Si fort de corps, si puissant d’esprit que fût Georges, l’âme avait cependant été vaincue par la matière : il avait la fièvre : il avait le délire, il ignorait ce qui se passait autour de lui et il ne pouvait aider ceux qui essayaient de le sauver ni par le conseil ni par l’exécution.

Cependant le pansement de sa blessure parut lui apporter quelque repos. Quant à Laïza, il ne paraissait soumis à aucun des besoins physiques de la nature. Il y avait soixante heures qu’il n’avait dormi et il ne paraissait pas avoir besoin de sommeil, il y avait vingt heures qu’il n’avait mangé, et il ne semblait pas avoir faim.

Les nègres revinrent les uns après les autres, rapportant six ou huit tanrecs, qu’ils s’apprêtèrent à faire rôtir devant l’immense foyer que leur compagnon avait allumé ; la fumée qu’il occasionnait inquiétait bien un peu Laïza, mais il pensait que, n’ayant laissé aucune trace derrière lui, il devait être à deux ou trois lieues au moins de l’endroit où avait eu lieu le combat, et qu’en supposant même que cette fumée fût découverte, elle le serait par quelque poste assez éloigné pour qu’il eût le temps de fuir avant que ce poste ne les eût rejoint.

Quand le repas fut prêt, les nègres appelèrent Laïza, qui jusque-là était resté assis près de Georges.
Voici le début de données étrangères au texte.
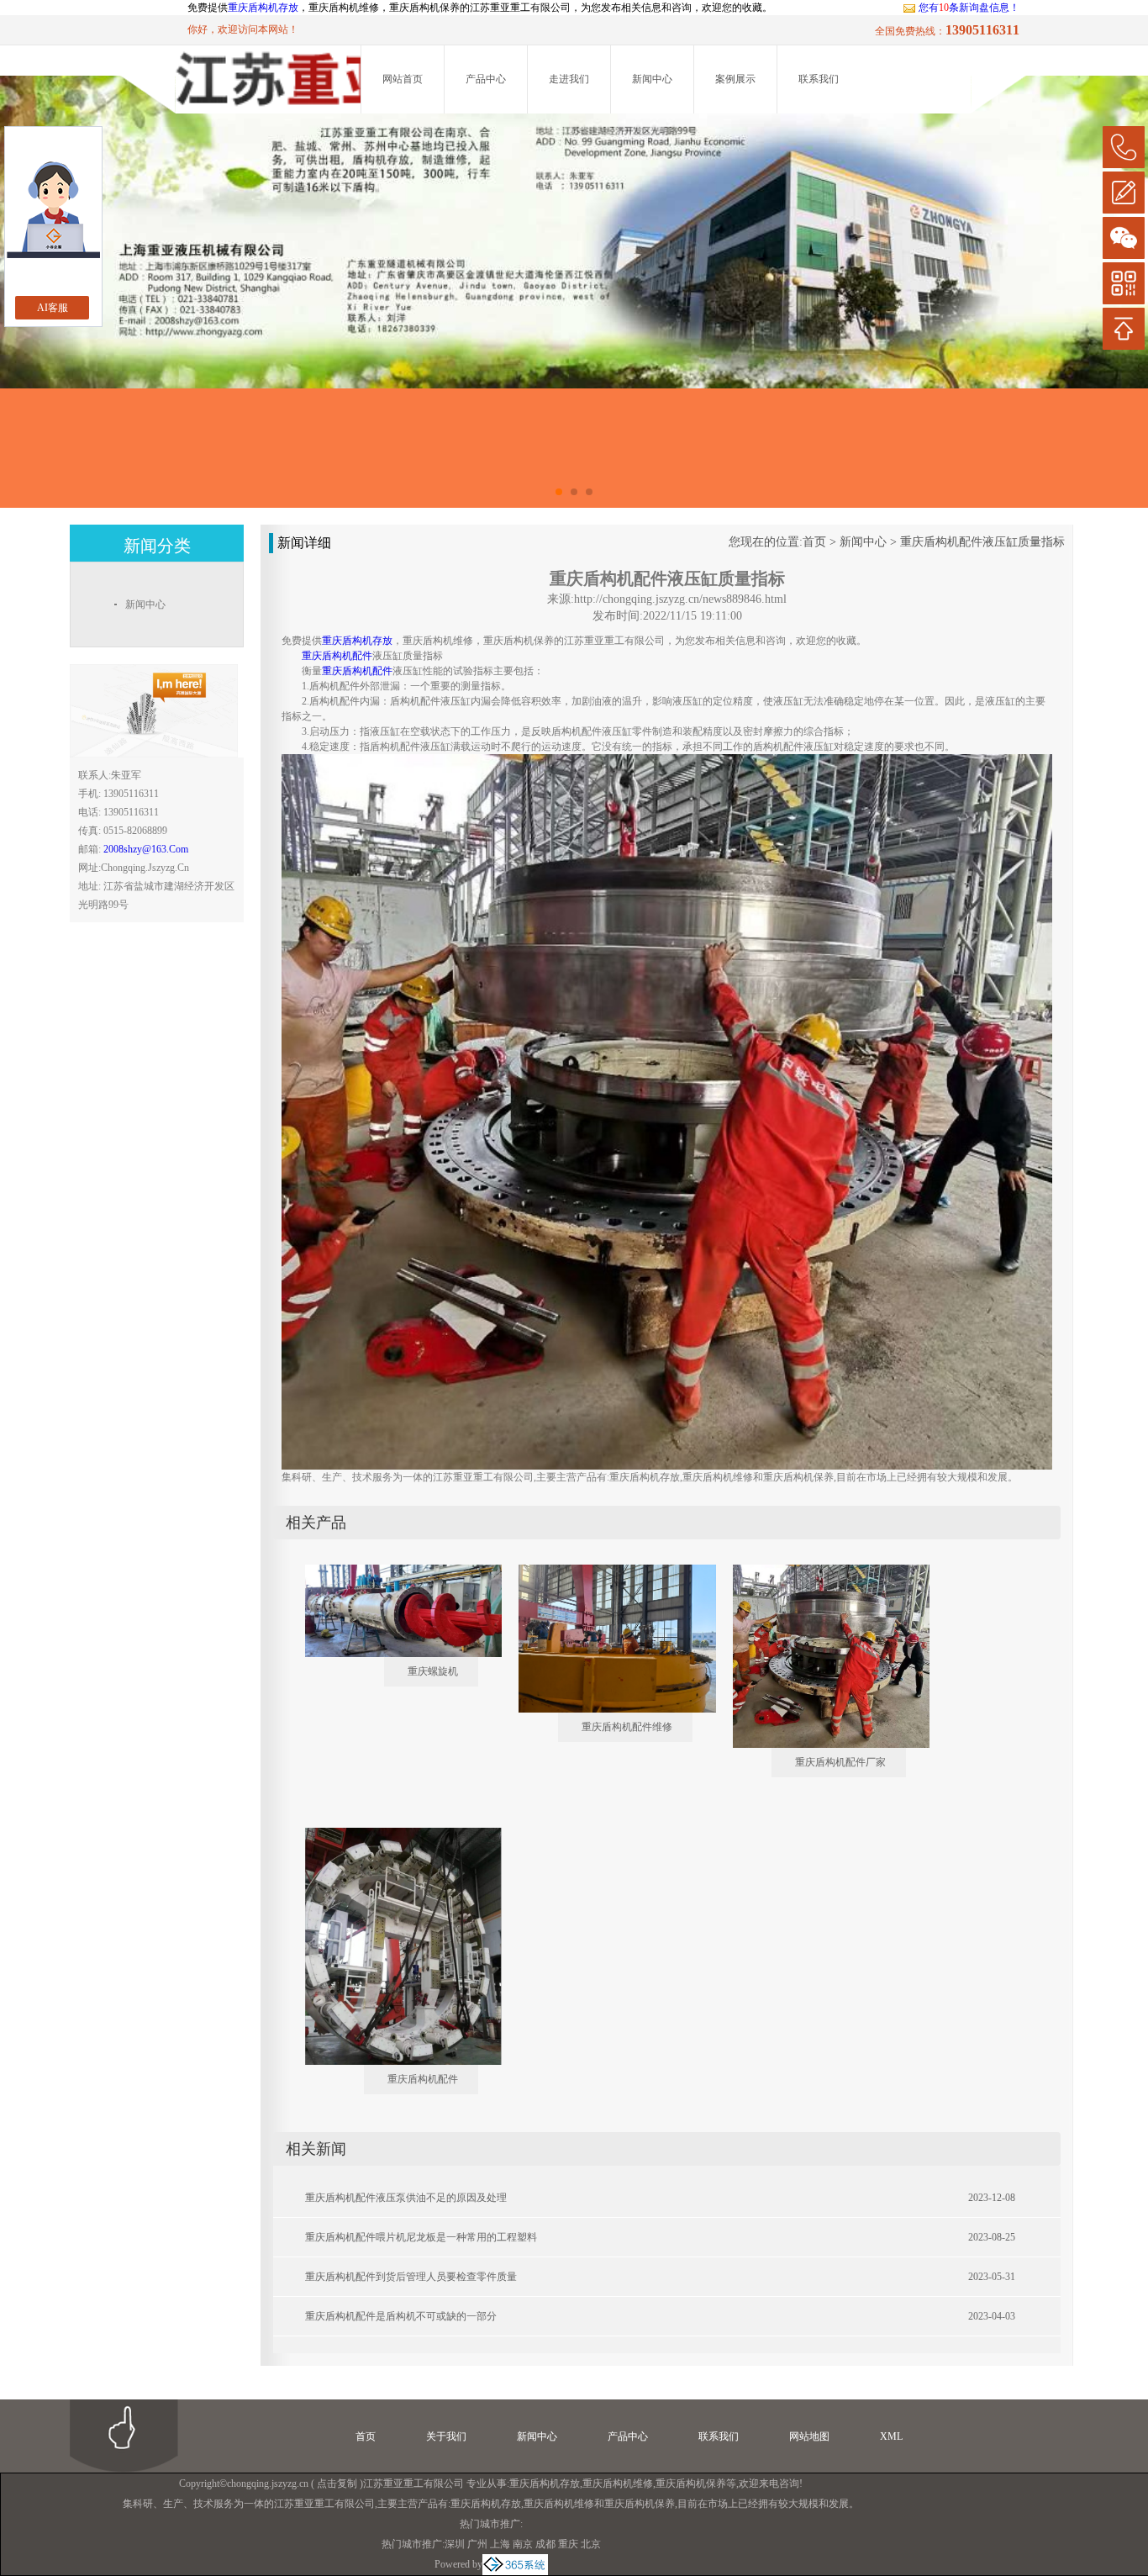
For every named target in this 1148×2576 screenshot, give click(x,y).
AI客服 (52, 308)
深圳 (455, 2544)
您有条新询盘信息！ (969, 7)
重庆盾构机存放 (263, 7)
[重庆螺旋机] (392, 1571)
Laïza se leva, et en portant les yeux sur le groupe qu’il s’apprêtait à joindre, il s’aperçut que l’un des nègres avait reçu à la cuisse une blessure qui saignait encore. Aussitôt toute sa sécurité disparut : on avait pu les suivre à la trace comme on suit un daim blessé, non pas que l’on se doutât de l’importance de la capture que l’on pouvait faire en les suivant, mais parce qu’un prisonnier, quel qu’il fût, était de trop grande importance, à cause des renseignements qu’il pouvait donner, pour que les Anglais ne fissent pas tout au monde pour se procurer ce prisonnier.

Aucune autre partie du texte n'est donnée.